Start of INFORMATION GIVEN
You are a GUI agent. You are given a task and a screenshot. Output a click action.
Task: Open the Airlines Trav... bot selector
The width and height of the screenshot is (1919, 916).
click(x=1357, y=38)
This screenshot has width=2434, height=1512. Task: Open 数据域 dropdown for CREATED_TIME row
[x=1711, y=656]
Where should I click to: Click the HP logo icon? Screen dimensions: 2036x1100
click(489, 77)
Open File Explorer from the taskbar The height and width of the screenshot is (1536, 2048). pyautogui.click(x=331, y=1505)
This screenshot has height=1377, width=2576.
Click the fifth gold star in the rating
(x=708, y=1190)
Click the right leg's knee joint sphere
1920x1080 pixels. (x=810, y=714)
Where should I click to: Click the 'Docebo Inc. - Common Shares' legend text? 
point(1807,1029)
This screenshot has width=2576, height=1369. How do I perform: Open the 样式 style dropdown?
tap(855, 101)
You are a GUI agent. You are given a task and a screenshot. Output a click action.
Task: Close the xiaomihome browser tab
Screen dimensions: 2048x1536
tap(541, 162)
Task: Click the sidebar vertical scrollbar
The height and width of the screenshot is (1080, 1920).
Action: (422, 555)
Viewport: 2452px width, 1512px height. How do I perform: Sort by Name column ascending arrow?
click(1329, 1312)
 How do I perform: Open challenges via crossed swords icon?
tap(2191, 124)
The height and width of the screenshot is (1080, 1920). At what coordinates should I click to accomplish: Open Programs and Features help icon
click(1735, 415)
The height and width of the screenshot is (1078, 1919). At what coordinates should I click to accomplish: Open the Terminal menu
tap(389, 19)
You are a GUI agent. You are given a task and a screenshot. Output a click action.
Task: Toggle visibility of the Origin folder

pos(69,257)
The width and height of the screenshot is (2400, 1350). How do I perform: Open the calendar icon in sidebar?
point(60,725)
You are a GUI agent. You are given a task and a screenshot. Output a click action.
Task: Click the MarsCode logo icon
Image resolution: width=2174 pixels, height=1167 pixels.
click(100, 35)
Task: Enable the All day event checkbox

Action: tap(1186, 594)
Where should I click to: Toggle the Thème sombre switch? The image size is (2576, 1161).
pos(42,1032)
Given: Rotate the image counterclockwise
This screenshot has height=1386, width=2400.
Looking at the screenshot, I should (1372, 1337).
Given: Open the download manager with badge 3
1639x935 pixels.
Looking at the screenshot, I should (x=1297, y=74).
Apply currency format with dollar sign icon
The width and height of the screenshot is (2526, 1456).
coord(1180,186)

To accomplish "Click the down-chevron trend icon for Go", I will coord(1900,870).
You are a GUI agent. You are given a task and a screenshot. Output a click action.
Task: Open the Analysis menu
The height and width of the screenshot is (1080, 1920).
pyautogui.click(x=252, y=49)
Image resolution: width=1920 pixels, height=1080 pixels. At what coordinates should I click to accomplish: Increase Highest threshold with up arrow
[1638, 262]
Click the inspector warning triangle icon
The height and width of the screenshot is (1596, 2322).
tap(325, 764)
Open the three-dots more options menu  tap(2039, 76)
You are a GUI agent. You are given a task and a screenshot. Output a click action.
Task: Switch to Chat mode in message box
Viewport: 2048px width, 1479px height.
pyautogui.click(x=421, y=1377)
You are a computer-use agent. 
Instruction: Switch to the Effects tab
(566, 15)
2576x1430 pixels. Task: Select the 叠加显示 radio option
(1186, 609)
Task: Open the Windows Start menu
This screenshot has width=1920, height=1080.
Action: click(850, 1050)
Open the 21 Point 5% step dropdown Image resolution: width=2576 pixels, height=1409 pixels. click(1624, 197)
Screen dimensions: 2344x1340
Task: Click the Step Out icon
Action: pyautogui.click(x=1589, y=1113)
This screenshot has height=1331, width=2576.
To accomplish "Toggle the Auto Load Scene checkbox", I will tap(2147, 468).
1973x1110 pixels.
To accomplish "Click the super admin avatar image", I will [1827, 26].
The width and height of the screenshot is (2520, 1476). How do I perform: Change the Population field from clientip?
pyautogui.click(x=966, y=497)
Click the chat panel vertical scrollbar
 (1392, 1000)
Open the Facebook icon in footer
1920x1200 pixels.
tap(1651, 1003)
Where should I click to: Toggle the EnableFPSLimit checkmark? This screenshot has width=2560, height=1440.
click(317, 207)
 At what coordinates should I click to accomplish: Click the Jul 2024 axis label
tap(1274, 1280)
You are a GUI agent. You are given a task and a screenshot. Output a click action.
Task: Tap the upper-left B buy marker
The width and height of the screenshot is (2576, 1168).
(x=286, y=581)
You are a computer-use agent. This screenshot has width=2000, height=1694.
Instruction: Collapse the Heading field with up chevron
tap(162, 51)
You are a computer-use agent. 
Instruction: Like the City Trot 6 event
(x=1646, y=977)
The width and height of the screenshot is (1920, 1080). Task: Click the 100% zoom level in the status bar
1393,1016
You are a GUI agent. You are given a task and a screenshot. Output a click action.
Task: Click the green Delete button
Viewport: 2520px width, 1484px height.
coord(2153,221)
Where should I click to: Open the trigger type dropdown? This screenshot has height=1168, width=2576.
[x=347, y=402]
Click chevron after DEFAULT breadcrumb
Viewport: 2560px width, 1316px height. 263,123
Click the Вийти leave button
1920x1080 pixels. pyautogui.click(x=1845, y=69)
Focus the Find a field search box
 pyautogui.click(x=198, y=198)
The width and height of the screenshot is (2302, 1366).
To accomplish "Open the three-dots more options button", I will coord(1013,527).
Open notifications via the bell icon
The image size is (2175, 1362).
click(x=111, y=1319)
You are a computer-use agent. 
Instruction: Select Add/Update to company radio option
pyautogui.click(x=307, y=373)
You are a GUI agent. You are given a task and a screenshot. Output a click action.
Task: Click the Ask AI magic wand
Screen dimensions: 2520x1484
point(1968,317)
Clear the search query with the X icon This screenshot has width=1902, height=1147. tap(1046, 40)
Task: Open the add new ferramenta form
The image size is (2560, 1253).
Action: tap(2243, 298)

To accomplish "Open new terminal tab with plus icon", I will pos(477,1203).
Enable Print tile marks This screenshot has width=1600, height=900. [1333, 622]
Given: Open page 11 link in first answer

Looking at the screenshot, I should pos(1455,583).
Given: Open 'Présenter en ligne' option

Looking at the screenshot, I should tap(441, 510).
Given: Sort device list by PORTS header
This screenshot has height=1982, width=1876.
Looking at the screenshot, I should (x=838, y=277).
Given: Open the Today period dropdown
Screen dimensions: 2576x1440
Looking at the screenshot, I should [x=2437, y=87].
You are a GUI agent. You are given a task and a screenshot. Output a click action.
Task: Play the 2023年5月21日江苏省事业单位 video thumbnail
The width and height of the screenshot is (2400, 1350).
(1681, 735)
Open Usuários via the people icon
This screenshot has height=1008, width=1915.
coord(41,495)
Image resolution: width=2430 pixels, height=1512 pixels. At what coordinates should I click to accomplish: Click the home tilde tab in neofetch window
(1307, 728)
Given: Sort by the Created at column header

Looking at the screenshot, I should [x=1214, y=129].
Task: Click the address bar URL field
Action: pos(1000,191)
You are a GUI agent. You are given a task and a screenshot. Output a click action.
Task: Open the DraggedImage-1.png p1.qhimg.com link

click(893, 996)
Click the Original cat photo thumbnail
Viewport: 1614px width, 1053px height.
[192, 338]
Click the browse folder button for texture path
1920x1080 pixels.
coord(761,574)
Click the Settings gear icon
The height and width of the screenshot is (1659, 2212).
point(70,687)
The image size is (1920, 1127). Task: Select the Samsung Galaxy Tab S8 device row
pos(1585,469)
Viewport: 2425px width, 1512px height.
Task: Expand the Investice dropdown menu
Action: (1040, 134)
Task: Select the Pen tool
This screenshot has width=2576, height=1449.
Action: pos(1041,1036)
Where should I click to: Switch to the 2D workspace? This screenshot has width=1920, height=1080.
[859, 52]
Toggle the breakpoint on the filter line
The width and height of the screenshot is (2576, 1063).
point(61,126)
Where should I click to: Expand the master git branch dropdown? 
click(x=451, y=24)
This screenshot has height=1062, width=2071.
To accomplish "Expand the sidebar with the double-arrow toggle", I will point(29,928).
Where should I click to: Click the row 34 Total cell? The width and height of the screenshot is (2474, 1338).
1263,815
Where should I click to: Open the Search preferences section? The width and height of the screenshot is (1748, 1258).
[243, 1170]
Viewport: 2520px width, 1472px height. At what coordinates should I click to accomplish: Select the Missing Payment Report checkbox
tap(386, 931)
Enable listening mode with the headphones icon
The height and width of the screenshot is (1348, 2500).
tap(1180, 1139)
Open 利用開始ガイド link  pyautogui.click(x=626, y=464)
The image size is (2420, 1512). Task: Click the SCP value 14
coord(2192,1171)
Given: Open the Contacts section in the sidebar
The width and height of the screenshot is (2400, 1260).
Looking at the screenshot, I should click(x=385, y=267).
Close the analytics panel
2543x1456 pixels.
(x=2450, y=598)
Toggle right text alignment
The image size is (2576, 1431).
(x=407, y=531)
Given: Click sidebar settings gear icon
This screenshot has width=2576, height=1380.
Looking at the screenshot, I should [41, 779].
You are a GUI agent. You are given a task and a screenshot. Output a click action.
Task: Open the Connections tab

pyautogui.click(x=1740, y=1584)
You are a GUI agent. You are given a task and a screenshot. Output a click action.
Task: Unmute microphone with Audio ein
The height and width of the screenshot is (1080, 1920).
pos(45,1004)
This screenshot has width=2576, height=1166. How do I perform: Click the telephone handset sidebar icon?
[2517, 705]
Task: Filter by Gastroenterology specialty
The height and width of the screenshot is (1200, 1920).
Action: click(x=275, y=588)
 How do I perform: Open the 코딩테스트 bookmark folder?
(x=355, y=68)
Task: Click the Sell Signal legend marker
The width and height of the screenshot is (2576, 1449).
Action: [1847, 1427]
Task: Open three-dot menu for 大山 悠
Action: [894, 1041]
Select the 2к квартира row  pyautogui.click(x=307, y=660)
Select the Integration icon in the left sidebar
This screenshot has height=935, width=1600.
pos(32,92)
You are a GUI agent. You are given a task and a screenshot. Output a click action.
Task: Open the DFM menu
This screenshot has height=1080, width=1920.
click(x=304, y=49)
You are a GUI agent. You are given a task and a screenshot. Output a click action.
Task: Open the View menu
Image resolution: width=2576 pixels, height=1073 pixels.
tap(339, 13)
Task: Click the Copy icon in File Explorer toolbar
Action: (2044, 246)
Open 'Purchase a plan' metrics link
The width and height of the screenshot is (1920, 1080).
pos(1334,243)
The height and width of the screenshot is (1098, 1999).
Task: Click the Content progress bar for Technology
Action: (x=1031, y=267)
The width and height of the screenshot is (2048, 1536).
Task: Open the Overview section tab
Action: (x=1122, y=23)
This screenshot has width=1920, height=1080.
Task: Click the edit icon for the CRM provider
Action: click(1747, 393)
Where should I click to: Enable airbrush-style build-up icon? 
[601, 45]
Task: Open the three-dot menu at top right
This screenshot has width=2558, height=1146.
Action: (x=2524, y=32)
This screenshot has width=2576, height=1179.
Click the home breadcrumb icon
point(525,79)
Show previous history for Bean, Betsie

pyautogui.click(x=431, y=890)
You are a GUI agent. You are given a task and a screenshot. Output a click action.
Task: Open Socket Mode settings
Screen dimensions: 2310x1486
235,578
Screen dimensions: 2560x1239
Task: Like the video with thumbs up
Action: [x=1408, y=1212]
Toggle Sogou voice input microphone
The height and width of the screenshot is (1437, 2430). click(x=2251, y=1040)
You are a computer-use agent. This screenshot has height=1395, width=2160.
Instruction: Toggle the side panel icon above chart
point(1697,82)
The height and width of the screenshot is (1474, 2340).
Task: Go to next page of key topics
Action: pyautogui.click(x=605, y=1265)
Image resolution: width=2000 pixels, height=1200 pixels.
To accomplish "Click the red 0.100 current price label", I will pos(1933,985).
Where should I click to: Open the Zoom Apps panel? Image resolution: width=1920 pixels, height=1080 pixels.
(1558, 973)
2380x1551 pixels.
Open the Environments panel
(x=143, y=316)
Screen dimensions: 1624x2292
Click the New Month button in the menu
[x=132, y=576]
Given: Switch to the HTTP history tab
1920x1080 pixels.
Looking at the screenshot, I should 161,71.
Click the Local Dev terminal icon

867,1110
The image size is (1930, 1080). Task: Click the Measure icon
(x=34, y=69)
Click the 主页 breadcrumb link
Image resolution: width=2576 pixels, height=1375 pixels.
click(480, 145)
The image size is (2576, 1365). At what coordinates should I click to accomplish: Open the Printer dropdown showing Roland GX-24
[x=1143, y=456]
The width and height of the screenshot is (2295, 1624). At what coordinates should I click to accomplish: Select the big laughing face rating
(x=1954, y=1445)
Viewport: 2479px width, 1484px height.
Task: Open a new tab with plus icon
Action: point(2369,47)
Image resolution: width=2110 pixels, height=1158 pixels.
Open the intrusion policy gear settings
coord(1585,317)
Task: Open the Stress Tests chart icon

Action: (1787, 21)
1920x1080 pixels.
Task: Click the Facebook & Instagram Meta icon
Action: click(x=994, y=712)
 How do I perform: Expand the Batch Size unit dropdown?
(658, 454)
End of INFORMATION GIVEN
## DIRECTIONS
Every line above that includes the string "Close" needs to be copied.

## REPLY
Task: Close the xiaomihome browser tab
Close the analytics panel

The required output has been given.